I have a function that lets users import contacts (email address and name). Some users imports files with around 70,000 contacts. Can be either xls or csv. This is what I have now.
- The user selects a file (from their computer) that they want to import contacts from.
- I save the file on the server and creat a database entry with a reference to the file location.
- Amazon SQS is used to handle this in the background.
- The first time the job runs I process the file, only saving rows with email address and name (if found). The data is saved to a json file in the same location and cached. Then I release the job back in the queue.
- Now the contacts are ready to be imported. I take 1000 contacts in each job and saves each contact in its own row in the database. I use array_slice to skip contacts in the json file. The skip count is saved to the database.
- When no contacts left, the job is deleted and everything is done.
This is pretty much the whole process. I also have a check (database lookup) to check for duplicates. Only unique email addresses is allowed.
The problem I have is that the job seems to take too much time and I get timeouts. This leads to the import taking to much time.
So my question is: is there anything I can do better?
Let me know if you need anything else. I don't have much experience with big data and many users.

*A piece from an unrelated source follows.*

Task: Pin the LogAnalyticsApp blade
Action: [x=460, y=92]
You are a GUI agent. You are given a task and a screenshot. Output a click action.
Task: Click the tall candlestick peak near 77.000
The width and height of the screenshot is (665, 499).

EDIT: I don't need code. What I'm after is like, is the problem a server issue? Maybe moving the database to its own server will do the trick? Or should I just use a different approach?

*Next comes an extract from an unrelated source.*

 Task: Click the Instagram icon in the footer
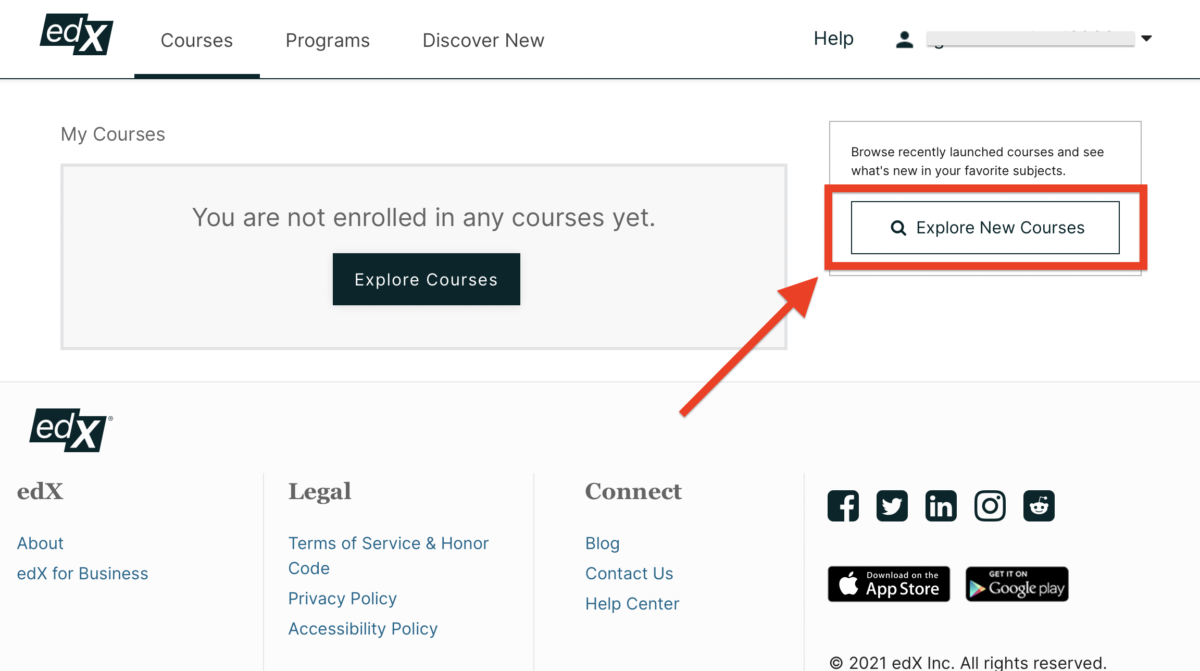[x=990, y=506]
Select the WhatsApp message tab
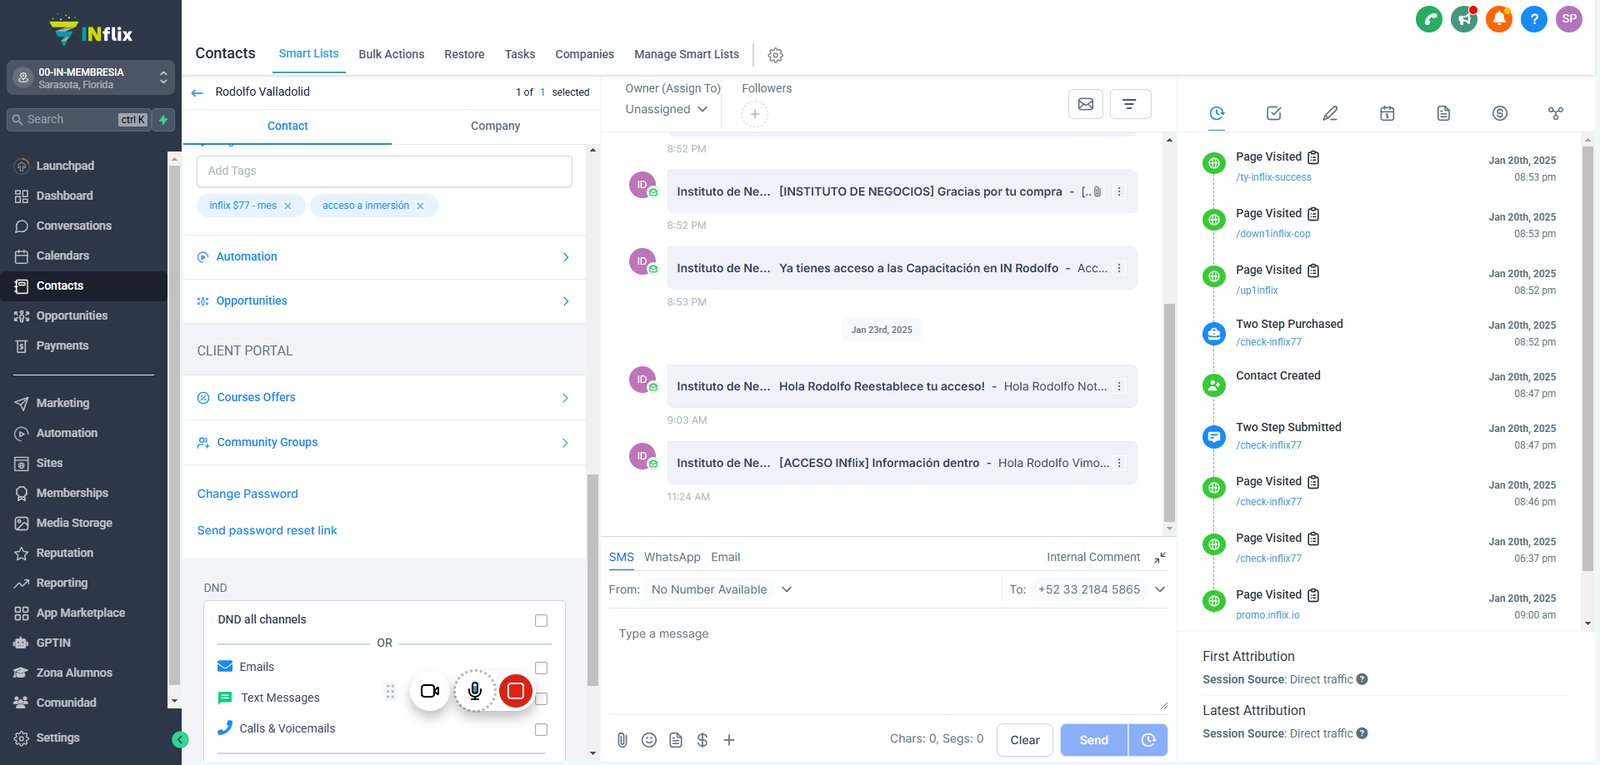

EDIT 2: The user can see the progress of the import. So I need to calculate the number of contacts and to do that I need to first filter away rows with no email address. And I also trims it and the name column. When I did this I found easier to save the new set of data to a JSON file.
EDIT 3: The timeouts happens when saving users to the database, not in the initial processing and creation of the json file.
EDIT 4: One way to speed it the job might be to save it into chunks from the beginning (in the first processing). This way I don't need to handle a skip counter and I don't have to use array_slice on the large data set. Also now when I think about it, it's kind of stupid to save it to a json file and then cache it. Why don't cache the array from the beginning?